Replace "particular element" with "specific element" in the lines below, covering everything from the line containing "This screenshot has height=1080, width=1920. Find" down to the final line. Leave everything else unchanged.

+++ Material for the task +++

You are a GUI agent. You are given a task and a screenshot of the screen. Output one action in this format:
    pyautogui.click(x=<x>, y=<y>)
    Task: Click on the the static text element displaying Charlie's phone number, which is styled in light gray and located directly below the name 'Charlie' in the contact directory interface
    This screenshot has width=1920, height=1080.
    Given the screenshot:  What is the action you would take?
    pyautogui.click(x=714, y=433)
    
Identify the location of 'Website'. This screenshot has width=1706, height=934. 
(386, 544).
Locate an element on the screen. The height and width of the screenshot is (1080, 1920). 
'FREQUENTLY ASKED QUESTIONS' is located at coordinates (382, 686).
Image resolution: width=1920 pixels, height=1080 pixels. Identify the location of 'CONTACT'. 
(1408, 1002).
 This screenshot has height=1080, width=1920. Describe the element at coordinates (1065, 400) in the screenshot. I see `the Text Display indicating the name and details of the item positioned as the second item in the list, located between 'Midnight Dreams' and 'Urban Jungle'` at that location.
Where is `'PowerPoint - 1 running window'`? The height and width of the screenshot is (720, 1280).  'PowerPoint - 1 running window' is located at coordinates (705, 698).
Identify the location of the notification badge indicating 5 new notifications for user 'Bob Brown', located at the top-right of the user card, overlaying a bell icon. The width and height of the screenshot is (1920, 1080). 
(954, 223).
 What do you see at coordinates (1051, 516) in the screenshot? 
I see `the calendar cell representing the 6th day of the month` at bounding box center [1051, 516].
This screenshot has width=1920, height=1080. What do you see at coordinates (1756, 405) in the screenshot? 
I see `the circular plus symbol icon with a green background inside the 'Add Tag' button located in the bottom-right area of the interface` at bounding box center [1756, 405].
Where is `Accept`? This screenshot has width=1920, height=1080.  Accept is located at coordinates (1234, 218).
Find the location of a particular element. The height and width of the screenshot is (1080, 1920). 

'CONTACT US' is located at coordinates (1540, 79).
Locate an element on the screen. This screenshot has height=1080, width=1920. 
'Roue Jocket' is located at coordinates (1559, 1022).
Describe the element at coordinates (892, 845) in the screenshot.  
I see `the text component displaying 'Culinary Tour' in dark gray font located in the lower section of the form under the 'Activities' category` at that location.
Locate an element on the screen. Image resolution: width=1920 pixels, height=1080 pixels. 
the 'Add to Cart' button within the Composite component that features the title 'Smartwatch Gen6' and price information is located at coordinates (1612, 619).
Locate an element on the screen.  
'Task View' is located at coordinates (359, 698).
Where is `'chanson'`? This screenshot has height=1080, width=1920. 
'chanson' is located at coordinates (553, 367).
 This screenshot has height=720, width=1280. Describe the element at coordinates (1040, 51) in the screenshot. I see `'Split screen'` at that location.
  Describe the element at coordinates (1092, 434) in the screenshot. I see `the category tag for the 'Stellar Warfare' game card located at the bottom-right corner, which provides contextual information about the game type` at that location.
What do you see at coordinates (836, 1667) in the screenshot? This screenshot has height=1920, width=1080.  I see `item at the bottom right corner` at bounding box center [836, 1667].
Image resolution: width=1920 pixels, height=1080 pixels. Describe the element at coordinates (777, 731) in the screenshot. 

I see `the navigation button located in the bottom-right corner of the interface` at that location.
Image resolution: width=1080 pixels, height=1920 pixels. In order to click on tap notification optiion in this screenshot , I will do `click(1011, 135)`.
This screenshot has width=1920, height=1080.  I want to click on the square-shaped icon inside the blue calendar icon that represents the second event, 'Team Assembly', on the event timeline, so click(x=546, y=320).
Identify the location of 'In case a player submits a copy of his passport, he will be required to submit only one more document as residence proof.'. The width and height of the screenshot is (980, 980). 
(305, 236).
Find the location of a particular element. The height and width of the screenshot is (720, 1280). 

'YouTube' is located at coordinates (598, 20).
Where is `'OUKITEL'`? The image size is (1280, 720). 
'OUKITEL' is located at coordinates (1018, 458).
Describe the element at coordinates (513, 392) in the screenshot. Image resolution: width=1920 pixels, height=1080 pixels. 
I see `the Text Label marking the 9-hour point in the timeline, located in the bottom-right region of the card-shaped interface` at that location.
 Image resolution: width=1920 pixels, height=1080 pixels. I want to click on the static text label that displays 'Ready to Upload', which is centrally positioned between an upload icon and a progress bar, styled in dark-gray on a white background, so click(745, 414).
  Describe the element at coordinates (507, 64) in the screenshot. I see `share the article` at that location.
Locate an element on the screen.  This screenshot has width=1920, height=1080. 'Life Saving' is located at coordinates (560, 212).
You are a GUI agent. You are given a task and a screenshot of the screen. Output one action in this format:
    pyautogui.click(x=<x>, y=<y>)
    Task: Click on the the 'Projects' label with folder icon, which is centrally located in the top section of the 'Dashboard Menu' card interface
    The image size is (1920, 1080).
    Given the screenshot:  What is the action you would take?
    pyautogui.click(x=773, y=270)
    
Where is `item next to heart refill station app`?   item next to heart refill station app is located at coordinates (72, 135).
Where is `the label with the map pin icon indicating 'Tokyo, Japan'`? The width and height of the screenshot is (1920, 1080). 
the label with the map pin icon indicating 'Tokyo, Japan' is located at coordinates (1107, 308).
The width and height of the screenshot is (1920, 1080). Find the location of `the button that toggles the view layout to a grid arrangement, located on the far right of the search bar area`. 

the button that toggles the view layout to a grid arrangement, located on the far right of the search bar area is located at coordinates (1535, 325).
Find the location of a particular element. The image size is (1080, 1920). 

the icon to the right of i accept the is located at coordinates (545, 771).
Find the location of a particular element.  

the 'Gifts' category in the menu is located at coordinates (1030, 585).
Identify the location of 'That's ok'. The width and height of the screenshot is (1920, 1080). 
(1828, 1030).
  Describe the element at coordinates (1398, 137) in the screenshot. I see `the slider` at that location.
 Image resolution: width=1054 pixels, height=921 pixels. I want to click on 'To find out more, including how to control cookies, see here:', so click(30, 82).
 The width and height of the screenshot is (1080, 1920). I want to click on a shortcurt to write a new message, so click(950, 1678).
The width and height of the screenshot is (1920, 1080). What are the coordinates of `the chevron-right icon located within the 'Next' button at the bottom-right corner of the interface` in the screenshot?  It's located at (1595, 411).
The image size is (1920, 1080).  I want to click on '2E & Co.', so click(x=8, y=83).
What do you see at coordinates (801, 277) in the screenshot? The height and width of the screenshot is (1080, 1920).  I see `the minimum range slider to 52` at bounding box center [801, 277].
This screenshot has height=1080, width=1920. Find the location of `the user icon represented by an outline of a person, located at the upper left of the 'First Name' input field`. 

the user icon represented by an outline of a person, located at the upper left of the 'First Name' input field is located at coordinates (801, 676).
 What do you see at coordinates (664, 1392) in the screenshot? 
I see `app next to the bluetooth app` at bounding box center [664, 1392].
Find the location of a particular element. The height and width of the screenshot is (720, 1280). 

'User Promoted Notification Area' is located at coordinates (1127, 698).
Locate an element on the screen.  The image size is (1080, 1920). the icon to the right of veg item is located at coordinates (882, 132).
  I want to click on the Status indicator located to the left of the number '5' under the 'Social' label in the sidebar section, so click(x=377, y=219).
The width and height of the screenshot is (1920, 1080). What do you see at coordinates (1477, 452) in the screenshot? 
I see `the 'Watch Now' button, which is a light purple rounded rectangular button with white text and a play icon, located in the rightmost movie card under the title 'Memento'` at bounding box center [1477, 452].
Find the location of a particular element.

+++

▶ _Response_:
This screenshot has height=1080, width=1920. Find the location of `the user icon represented by an outline of a person, located at the upper left of the 'First Name' input field`. 

the user icon represented by an outline of a person, located at the upper left of the 'First Name' input field is located at coordinates (801, 676).
 What do you see at coordinates (664, 1392) in the screenshot? 
I see `app next to the bluetooth app` at bounding box center [664, 1392].
Find the location of a specific element. The height and width of the screenshot is (720, 1280). 

'User Promoted Notification Area' is located at coordinates (1127, 698).
Locate an element on the screen.  The image size is (1080, 1920). the icon to the right of veg item is located at coordinates (882, 132).
  I want to click on the Status indicator located to the left of the number '5' under the 'Social' label in the sidebar section, so click(x=377, y=219).
The width and height of the screenshot is (1920, 1080). What do you see at coordinates (1477, 452) in the screenshot? 
I see `the 'Watch Now' button, which is a light purple rounded rectangular button with white text and a play icon, located in the rightmost movie card under the title 'Memento'` at bounding box center [1477, 452].
Find the location of a specific element.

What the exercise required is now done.